* **Article**

= = =

In [120]:
 # This file will use the random forest algorithm to classify the text in the dataset to predict the polarity of the text.
    # The dataset is a collection of reddit post that is manually labeled as positive or negative.

# Import the necessary libraries
# Data Processing
import pandas as pd
import numpy as np
import re
from bs4 import BeautifulSoup
import nltk
nltk.download('stopwords')
from nltk.corpus import stopwords

# Modelling 
from sklearn.ensemble import RandomForestClassifier
from sklearn.model_selection import train_test_split
from sklearn.feature_extraction.text import CountVectorizer
from sklearn.metrics import accuracy_score, confusion_matrix, classification_report

# Visualization
import matplotlib.pyplot as plt
import seaborn as sns


[nltk_data] Downloading package stopwords to /Users/chris/nltk_data...

= = =

* **What is required**
Transcribe, without changes, the portion of the random forest code that opens with the words "# Modelling" and closes with "stopwords to /Users/chris/nltk_data...".

* **Extracted entries**
= = =

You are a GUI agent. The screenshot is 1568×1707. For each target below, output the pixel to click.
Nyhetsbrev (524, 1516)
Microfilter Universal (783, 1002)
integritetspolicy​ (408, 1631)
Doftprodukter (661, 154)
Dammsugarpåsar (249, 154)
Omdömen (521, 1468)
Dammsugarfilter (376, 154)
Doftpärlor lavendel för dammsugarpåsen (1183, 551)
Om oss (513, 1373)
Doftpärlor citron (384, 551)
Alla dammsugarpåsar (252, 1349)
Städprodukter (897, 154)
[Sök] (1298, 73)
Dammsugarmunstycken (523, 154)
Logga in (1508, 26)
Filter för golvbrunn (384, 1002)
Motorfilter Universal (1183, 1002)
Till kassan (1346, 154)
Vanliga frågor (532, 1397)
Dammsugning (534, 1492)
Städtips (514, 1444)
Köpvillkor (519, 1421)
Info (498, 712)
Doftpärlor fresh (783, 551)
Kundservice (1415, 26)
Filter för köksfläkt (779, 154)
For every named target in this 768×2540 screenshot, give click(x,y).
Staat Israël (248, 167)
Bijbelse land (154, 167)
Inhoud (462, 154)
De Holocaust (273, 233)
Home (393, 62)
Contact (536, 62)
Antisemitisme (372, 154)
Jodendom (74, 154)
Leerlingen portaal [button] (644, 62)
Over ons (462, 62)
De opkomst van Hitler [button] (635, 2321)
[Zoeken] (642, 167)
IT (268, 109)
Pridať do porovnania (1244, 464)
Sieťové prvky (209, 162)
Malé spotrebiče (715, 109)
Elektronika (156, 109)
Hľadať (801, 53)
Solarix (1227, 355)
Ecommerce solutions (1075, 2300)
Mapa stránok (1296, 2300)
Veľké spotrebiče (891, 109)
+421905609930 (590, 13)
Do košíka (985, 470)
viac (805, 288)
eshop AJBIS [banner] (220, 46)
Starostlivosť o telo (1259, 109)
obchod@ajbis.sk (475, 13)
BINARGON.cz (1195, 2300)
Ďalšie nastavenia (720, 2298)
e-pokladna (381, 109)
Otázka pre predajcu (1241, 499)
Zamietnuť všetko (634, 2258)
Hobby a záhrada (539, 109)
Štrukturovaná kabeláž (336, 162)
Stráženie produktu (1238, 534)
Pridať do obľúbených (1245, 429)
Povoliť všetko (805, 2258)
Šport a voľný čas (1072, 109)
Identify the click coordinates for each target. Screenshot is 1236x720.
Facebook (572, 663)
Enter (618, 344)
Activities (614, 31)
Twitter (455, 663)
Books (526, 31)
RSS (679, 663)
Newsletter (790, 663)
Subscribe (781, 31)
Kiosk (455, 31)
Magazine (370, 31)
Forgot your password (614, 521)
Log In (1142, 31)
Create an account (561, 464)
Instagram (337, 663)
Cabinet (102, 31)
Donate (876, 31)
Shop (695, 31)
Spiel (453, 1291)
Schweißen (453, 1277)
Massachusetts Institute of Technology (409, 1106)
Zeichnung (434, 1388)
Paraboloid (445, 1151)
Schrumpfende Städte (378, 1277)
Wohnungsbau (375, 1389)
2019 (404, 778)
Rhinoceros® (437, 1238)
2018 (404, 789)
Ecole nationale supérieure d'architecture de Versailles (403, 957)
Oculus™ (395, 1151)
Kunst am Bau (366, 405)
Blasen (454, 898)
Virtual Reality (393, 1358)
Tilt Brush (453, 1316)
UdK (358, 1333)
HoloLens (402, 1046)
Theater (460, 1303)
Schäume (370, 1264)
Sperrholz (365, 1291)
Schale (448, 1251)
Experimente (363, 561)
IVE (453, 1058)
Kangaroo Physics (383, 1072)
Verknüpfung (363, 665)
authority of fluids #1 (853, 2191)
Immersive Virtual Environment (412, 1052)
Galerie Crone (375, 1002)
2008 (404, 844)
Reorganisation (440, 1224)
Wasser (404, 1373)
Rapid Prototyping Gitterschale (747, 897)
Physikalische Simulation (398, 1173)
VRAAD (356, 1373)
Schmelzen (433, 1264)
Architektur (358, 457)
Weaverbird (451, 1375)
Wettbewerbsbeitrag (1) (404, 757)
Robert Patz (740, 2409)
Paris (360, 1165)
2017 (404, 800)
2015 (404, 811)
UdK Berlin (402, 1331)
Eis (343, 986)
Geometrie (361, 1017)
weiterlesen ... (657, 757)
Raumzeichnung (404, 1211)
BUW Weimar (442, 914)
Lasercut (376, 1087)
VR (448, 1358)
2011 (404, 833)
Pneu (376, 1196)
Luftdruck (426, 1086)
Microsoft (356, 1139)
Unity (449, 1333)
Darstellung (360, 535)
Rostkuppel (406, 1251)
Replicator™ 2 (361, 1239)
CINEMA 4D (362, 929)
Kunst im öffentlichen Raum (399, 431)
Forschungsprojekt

= = =

* **Complete output**
# Modelling 
from sklearn.ensemble import RandomForestClassifier
from sklearn.model_selection import train_test_split
from sklearn.feature_extraction.text import CountVectorizer
from sklearn.metrics import accuracy_score, confusion_matrix, classification_report

# Visualization
import matplotlib.pyplot as plt
import seaborn as sns


[nltk_data] Downloading package stopwords to /Users/chris/nltk_data...